An important advance in research to cure AIDS: work carried out on mice has revealed how a sequence of two treatments could completely eliminate the virus.
You can now live a long time with HIV. But none of the therapies used rid the body of the virus. They are limited to preventing the development of AIDS. Work carried out on mice and published in NatureCommunications yet revive the hope of finding a treatment to cure HIV carriers.
This advance is based on a sequence of two treatments administered together. The first treatment is a form of long-acting slow-release antiretroviral therapy (LASER). The second involves removing viral DNA using a gene-editing tool called CRISPR-Cas9.
The virus eliminated in almost a third of infected rodents
The researchers tested this two-step approach in a murine, ie mouse, model of human HIV. “Among mice that received LASER antiretroviral therapy followed by genetic editing, virus was cleared from cell and tissue reservoirs in nearly one-third of infected rodents,” the study authors say.

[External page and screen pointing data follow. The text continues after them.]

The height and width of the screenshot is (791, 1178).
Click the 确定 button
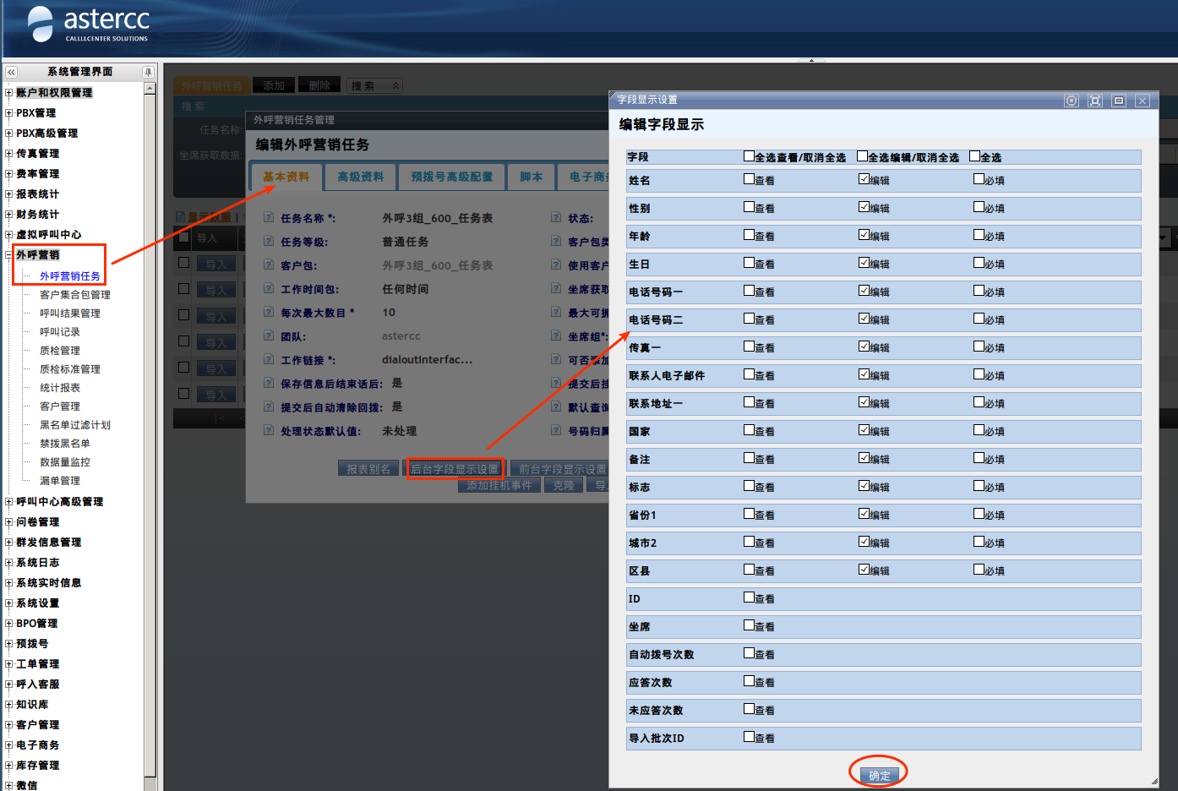pos(879,776)
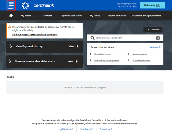Click the search field 'What are you looking for?'

tap(123, 38)
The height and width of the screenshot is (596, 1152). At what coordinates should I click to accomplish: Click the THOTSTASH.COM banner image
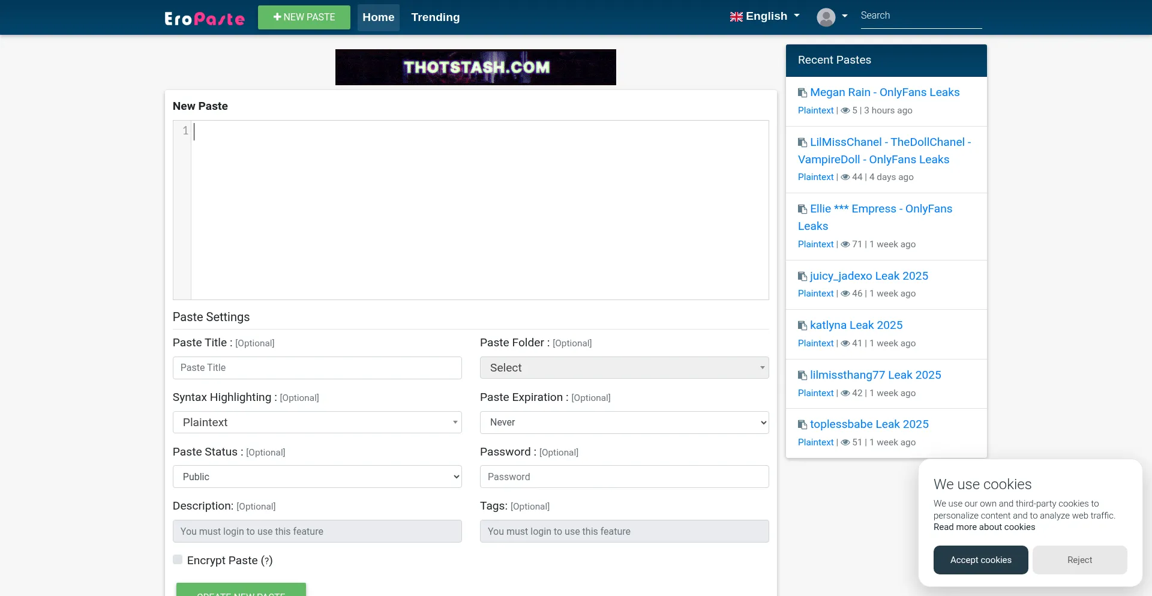coord(475,67)

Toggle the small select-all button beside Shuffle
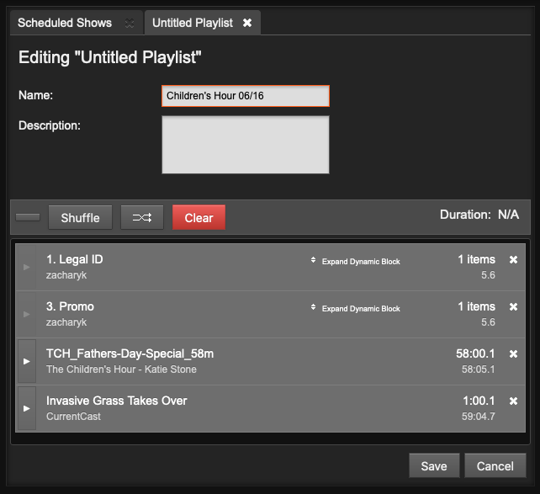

But they point out that it is the combination of these two steps that brings these promising results: in mice treated only with LASER antiretroviral therapy as in those treated only with gene editing, they recorded a viral rebound in 100% of the animals. infected! “The big message of this work is that both CRISPR-Cas9 and suppression of the virus by a method such as LASER administered together are needed in order to cure HIV infection”, insists Prof. Kamel Khalil, lead author of the study.
Removing all traces of HIV
How to decipher this new approach? HIV-positive people who take antiretroviral treatment can live a long healthy life, but their bodies are not free of HIV and they must take these drugs for life to prevent the development of AIDS. Indeed these treatments prevent the virus from replicating but do not eliminate it. Similarly, a study conducted in 2017 by Pr. Khalil showed that the use of CRISPR-Cas9 considerably reduced the viral load but without managing to eliminate all traces of HIV.
The aim of the new study was therefore to see if LASER antiretroviral therapy was able to suppress HIV replication long enough for the CRISPR-Cas9 gene-editing tool to have time to completely rid cells of the Viral DNA. This work on mice “opens the way to trials on primates and then trials on human patients within a year”.